-------- Given records
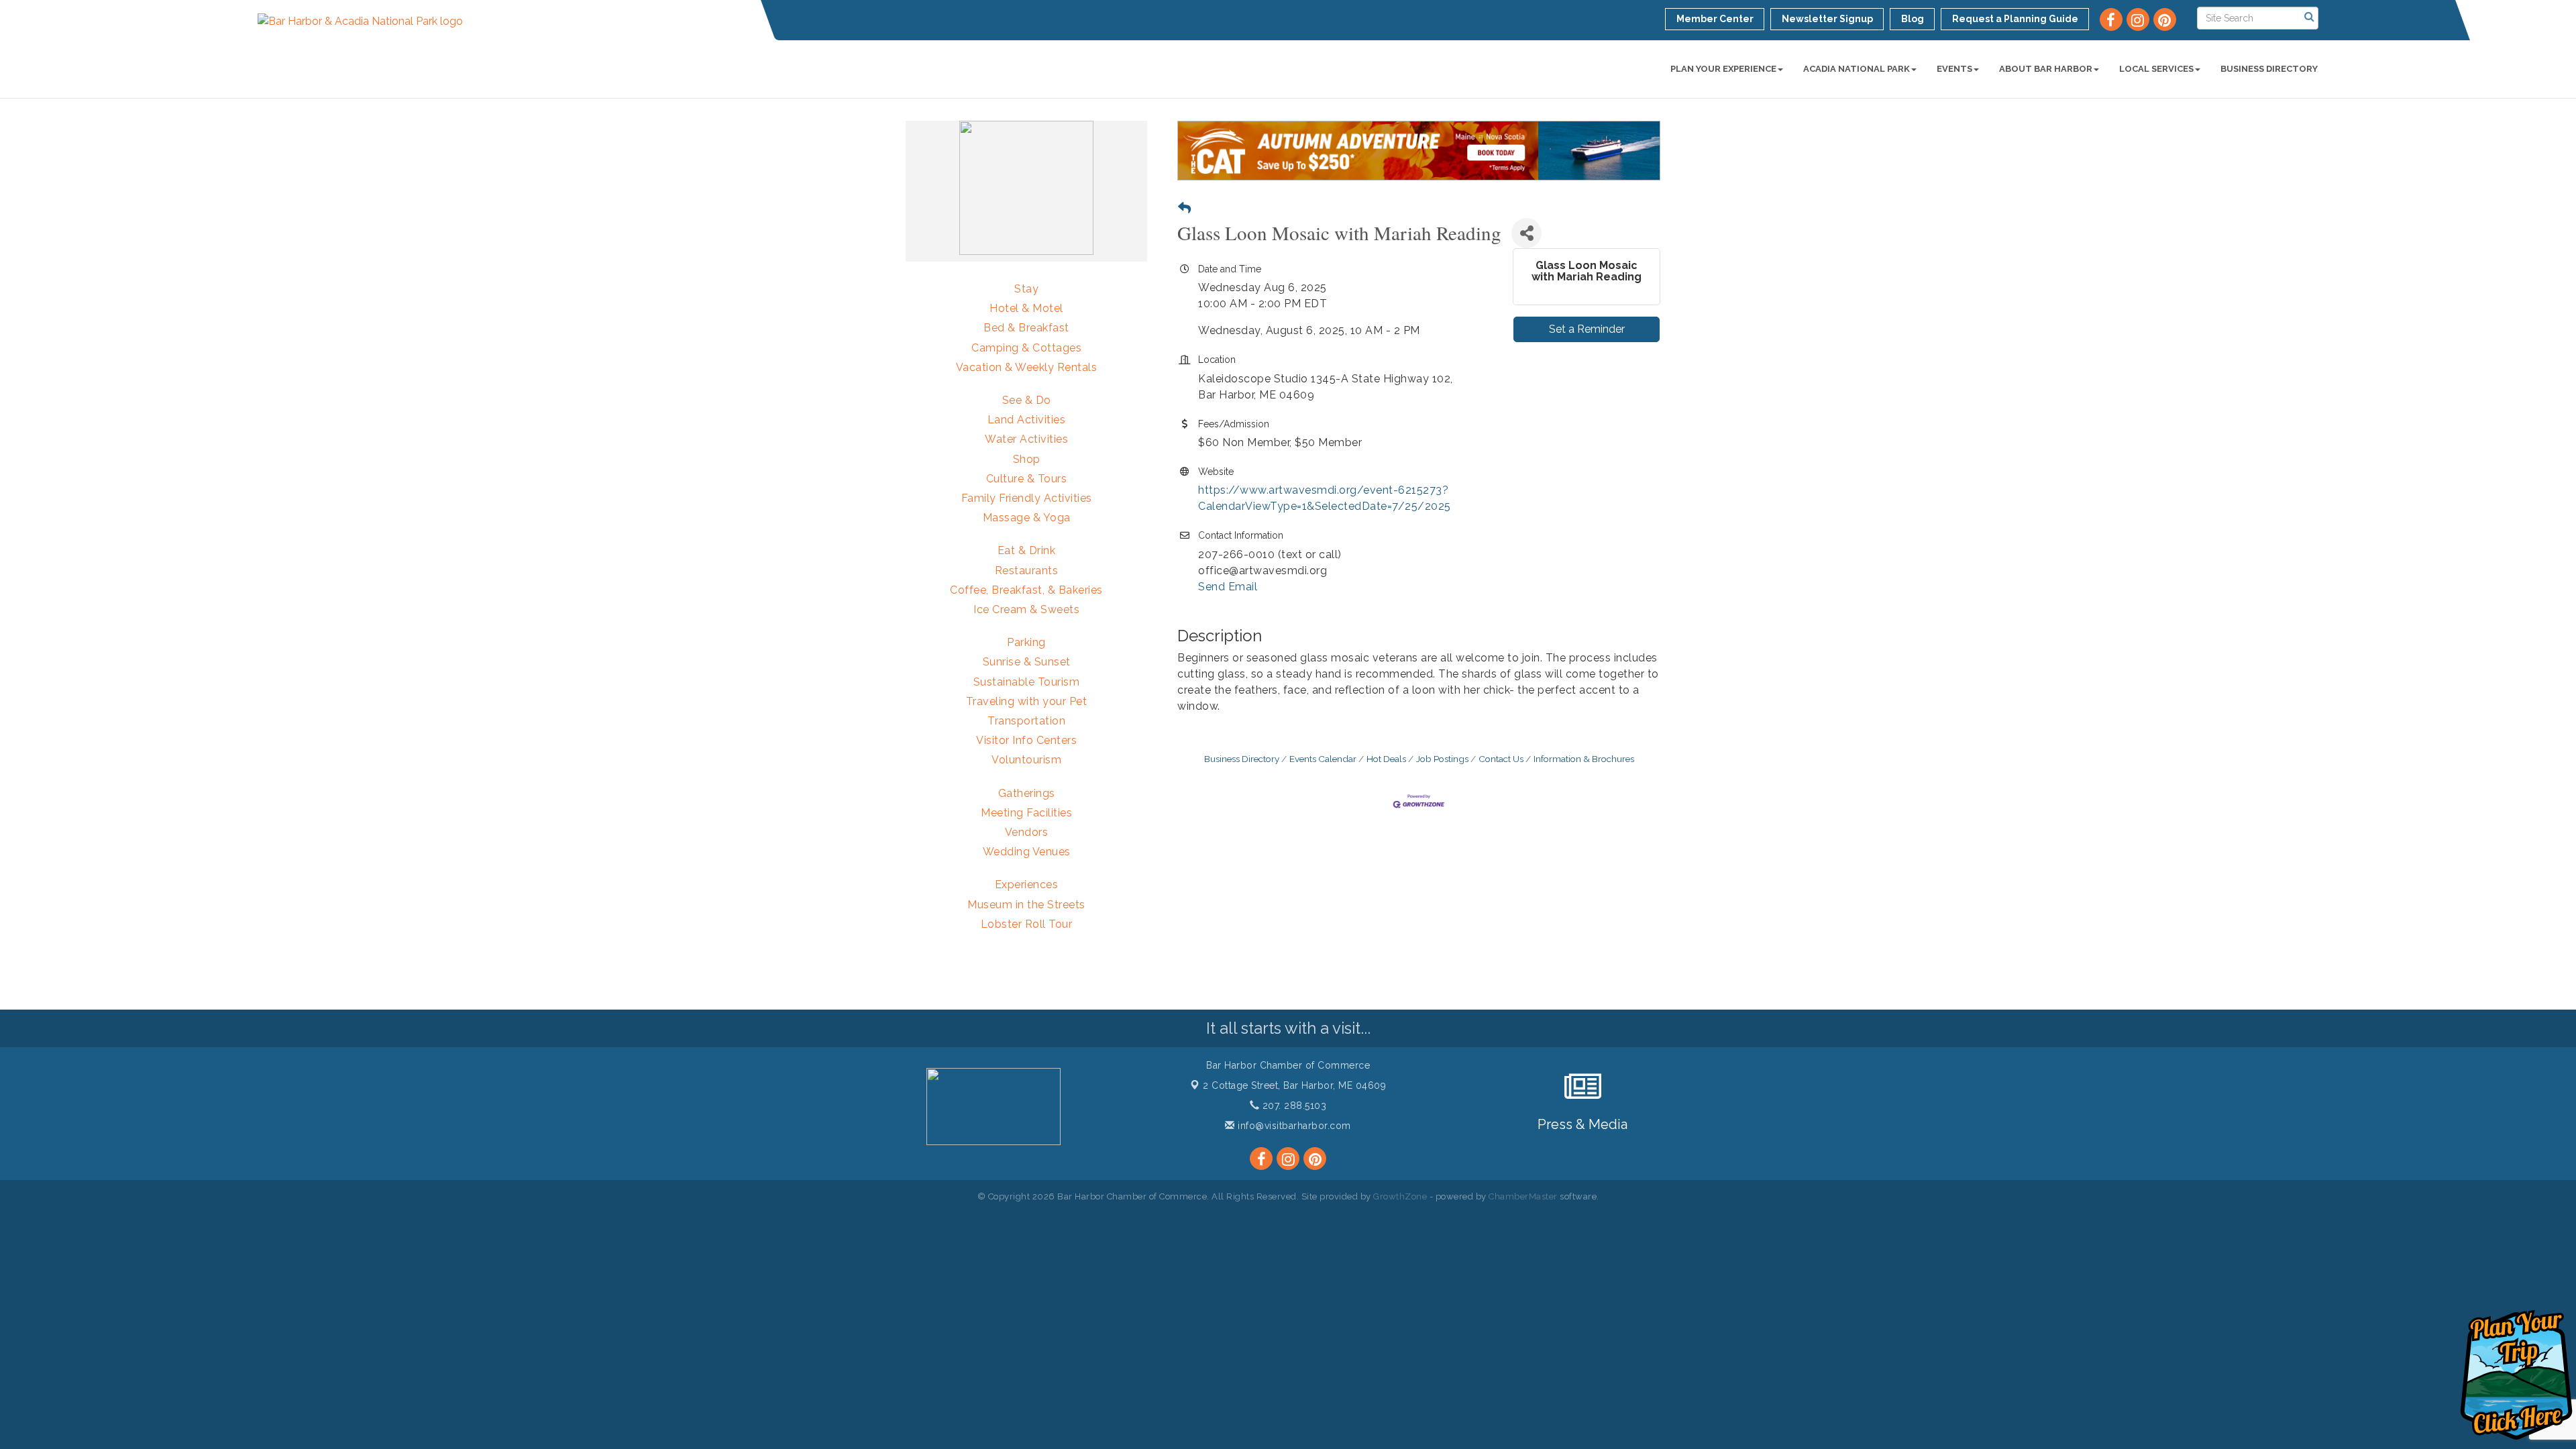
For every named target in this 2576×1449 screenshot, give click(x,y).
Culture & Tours (1026, 478)
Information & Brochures (1584, 758)
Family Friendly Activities (1026, 498)
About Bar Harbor (2045, 69)
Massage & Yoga (1027, 517)
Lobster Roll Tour (1027, 924)
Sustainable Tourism (1026, 682)
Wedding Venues (1027, 851)
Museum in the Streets (1026, 904)
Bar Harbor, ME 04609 (1294, 1085)
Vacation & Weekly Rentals (1026, 367)
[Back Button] (1184, 208)
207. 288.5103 (1292, 1105)
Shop (1026, 459)
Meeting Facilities (1026, 812)
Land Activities (1026, 419)
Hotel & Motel (1026, 308)
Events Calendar (1322, 758)
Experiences (1027, 884)
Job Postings (1442, 758)
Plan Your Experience (1723, 69)
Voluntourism (1026, 759)
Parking (1026, 642)
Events (1954, 69)
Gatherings (1026, 793)
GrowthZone (1400, 1196)
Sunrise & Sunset (1027, 661)
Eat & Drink (1027, 550)
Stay (1026, 288)
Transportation (1026, 720)
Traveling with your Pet (1026, 701)
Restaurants (1027, 570)
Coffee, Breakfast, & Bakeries (1026, 590)
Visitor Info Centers (1026, 740)
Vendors (1027, 832)
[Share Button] (1526, 233)
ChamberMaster (1523, 1196)
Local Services (2156, 69)
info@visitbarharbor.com (1293, 1125)
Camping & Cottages (1026, 347)
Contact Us (1501, 758)
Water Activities (1026, 439)
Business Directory (2269, 69)
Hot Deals (1386, 758)
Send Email (1227, 586)
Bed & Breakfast (1026, 327)
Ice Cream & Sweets (1026, 609)
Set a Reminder (1587, 329)
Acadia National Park (1856, 69)
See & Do (1026, 400)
----------------
• What is required: The expected output is the full data above, reproduced exactly with no images.

• Result:
For every named target in this 2576×1449 screenshot, give click(x,y).
Culture & Tours (1026, 478)
Information & Brochures (1584, 758)
Family Friendly Activities (1026, 498)
About Bar Harbor (2045, 69)
Massage & Yoga (1027, 517)
Lobster Roll Tour (1027, 924)
Sustainable Tourism (1026, 682)
Wedding Venues (1027, 851)
Museum in the Streets (1026, 904)
Bar Harbor, ME 04609 (1294, 1085)
Vacation & Weekly Rentals (1026, 367)
[Back Button] (1184, 208)
207. 288.5103 (1292, 1105)
Shop (1026, 459)
Meeting Facilities (1026, 812)
Land Activities (1026, 419)
Hotel & Motel (1026, 308)
Events Calendar (1322, 758)
Experiences (1027, 884)
Job Postings (1442, 758)
Plan Your Experience (1723, 69)
Voluntourism (1026, 759)
Parking (1026, 642)
Events (1954, 69)
Gatherings (1026, 793)
GrowthZone (1400, 1196)
Sunrise & Sunset (1027, 661)
Eat & Drink (1027, 550)
Stay (1026, 288)
Transportation (1026, 720)
Traveling with your Pet (1026, 701)
Restaurants (1027, 570)
Coffee, Breakfast, & Bakeries (1026, 590)
Visitor Info Centers (1026, 740)
Vendors (1027, 832)
[Share Button] (1526, 233)
ChamberMaster (1523, 1196)
Local Services (2156, 69)
info@visitbarharbor.com (1293, 1125)
Camping & Cottages (1026, 347)
Contact Us (1501, 758)
Water Activities (1026, 439)
Business Directory (2269, 69)
Hot Deals (1386, 758)
Send Email (1227, 586)
Bed & Breakfast (1026, 327)
Ice Cream & Sweets (1026, 609)
Set a Reminder (1587, 329)
Acadia National Park (1856, 69)
See & Do (1026, 400)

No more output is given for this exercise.